At the Singapore Sports School, athletic and academic achievements are celebrated in equal proportion. Could this model be applied in America?

Kristoffer Kohl is participating in the Global Cities Education Network’s symposium in Singapore this week.

In “The Case Against High-School Sports,” Amanda Ripley addresses the disproportionate amount of time and money spent on athletic endeavors in American schools:

“Imagine, for a moment, if Americans transferred our obsessive intensity about high-school sports—the rankings, the trophies, the ceremonies, the pride—to high-school academics. We would look not so different from South Korea, or Japan, or any of a handful of Asian countries whose hypercompetitive, pressure-cooker approach to academics in many ways mirrors the American approach to sports.”

But can schools support excellence in both athletics and academics? Singapore is trying a unique approach.

At the Singapore Sports School, athletic and academic achievements are celebrated in equal proportion.

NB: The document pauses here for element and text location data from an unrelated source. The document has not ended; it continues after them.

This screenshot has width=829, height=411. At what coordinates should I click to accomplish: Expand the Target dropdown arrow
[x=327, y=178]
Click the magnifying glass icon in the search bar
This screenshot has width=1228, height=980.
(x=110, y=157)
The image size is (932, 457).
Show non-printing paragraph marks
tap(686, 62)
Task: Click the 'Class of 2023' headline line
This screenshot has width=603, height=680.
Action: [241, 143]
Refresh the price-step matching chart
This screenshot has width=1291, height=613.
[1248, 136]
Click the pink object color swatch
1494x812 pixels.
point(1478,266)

With 460 student athletes supported by 160 staff members, the school is redefining success by nurturing “learned champions with character.”

What does that look like?

  • Personalized learning programs
  • Personalized training regimens
  • Top notch coaches from more than a dozen countries
  • Top notch teachers whose preparation experience is the envy of the world
  • Facilities that rival those of the US Olympic Training Center
  • An International Baccalaureate program that enables students to excel athletically without sacrificing academic excellence

Singapore Sports SchoolSports are deeply embedded in the culture of high schools in the US. They reinforce community and engage students who might otherwise be marginalized. But we ought not forget the primary role of our education institutions.

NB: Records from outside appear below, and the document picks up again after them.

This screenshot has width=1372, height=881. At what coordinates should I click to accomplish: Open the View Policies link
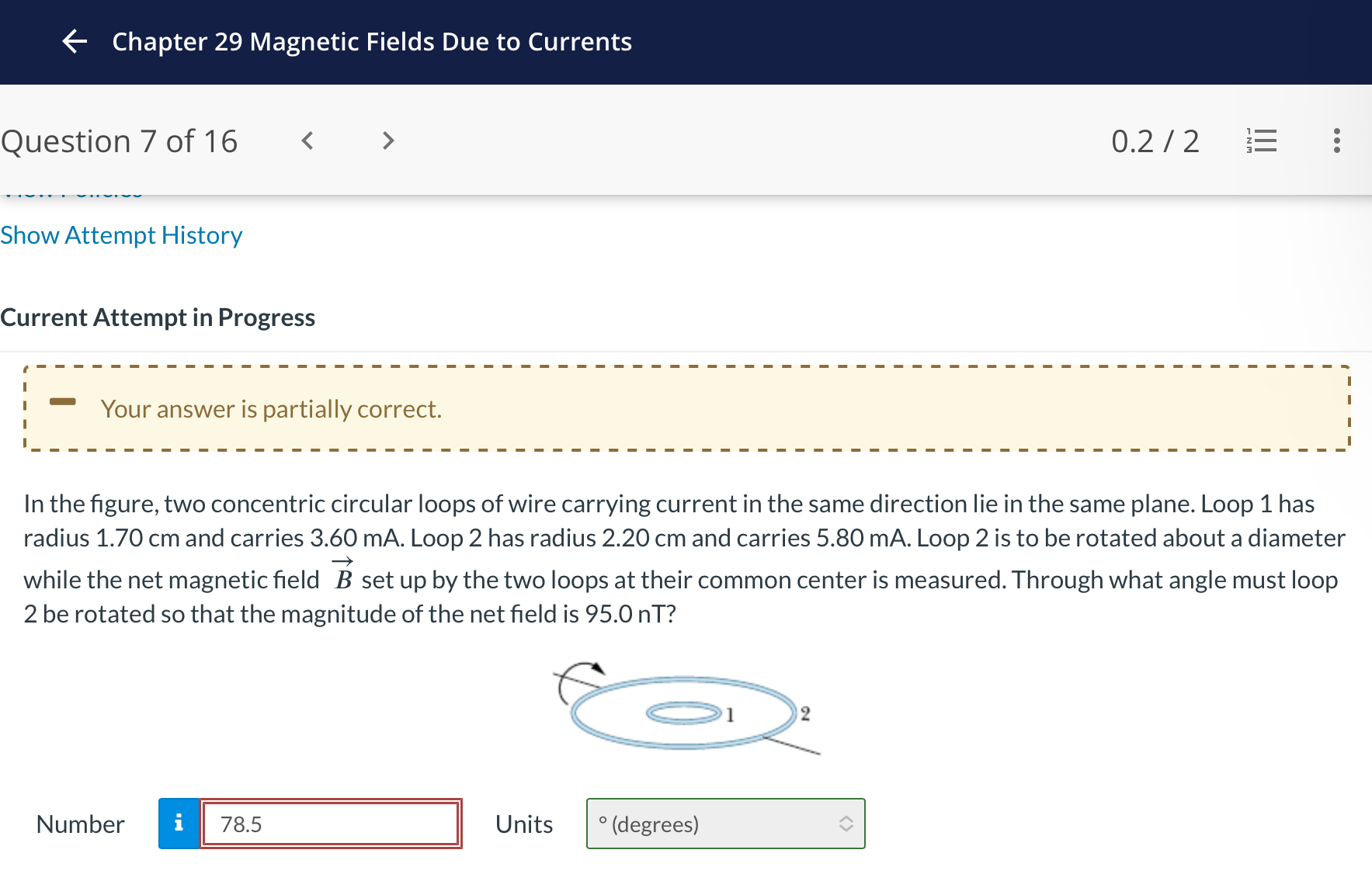click(70, 192)

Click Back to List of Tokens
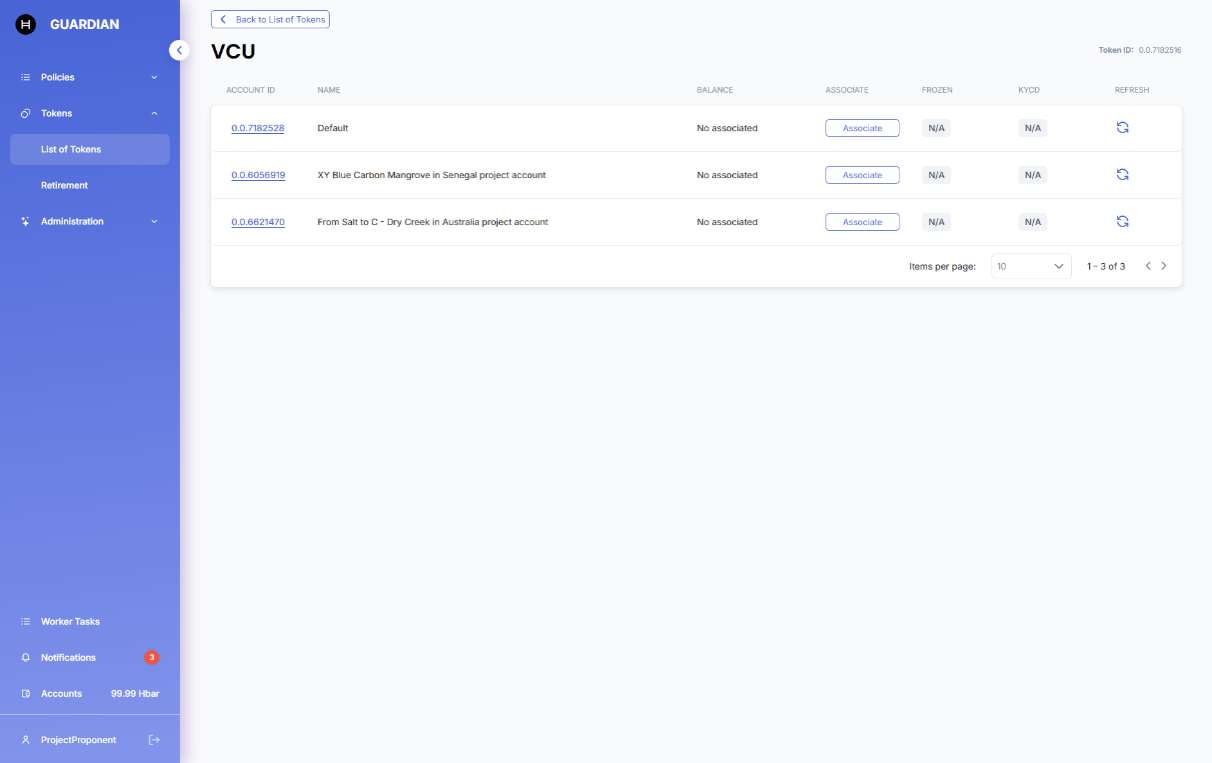[x=270, y=19]
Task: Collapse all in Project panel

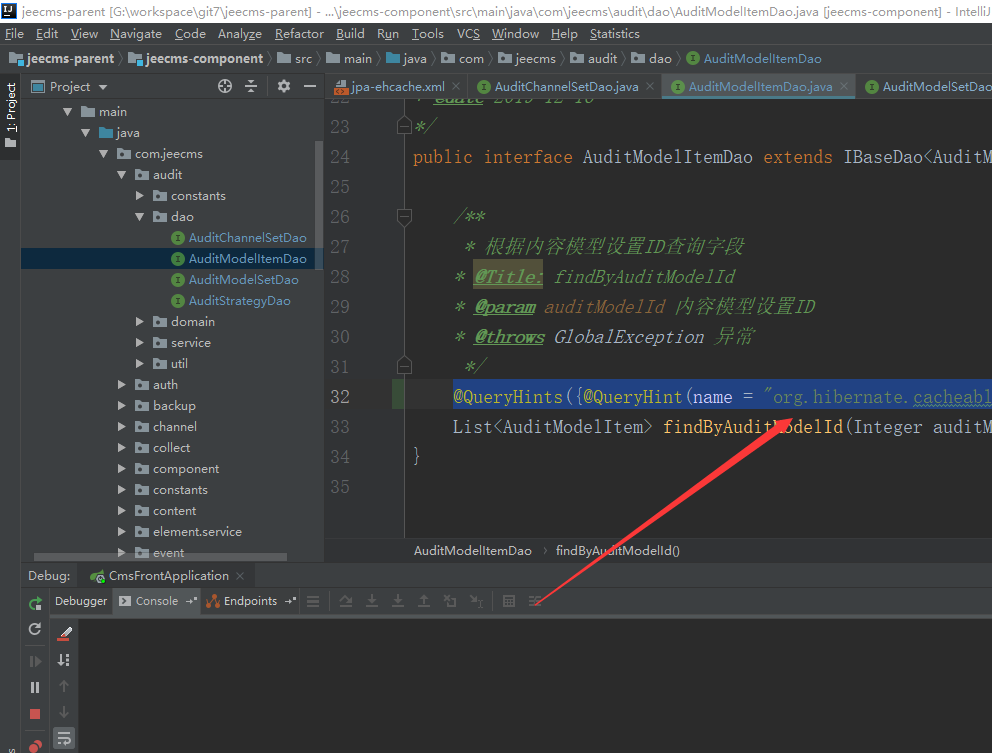Action: 252,87
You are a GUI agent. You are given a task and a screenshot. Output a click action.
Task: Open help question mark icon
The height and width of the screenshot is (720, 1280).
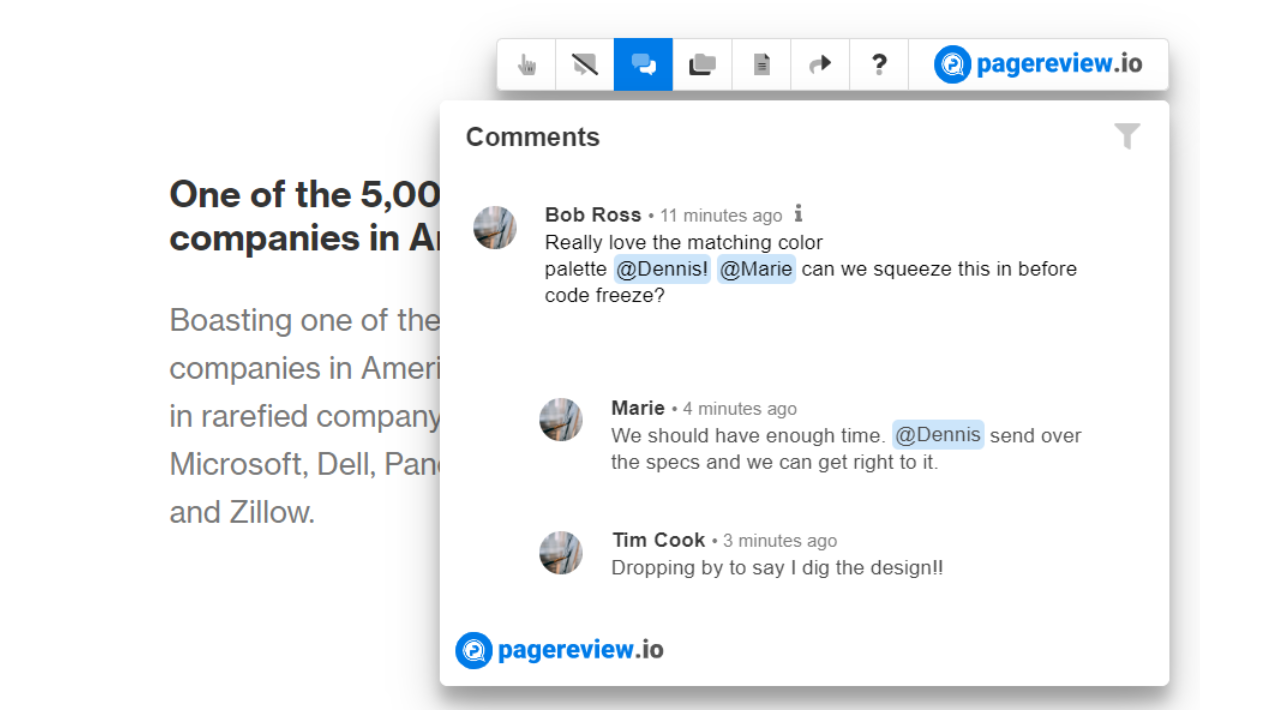[x=879, y=65]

Public schools are not the training grounds for Olympic athletes. They are where students go to prepare for life. Yet, one in four American students (approximately 10 million) won’t graduate from high school this year.

What if the nation’s 15,000 school districts established individual Sports Schools with the community’s top athletic talent? What if the resulting budget efficiencies paid for robust academic support to ensure students were on a path to college with or without an athletic scholarship? How might such an approach at the high school level address the gap between ‘student’ and ‘athlete’ in our universities?

At 3 percent of GDP, the Ministry of Education is the highest funded ministry in Singapore after the Ministry of Defense. With athletics in their rightful place, the 5 percent of GDP spent by the US on education could buy a different outcome for those 10 million students—all while maintaining global leadership on the Olympic podium.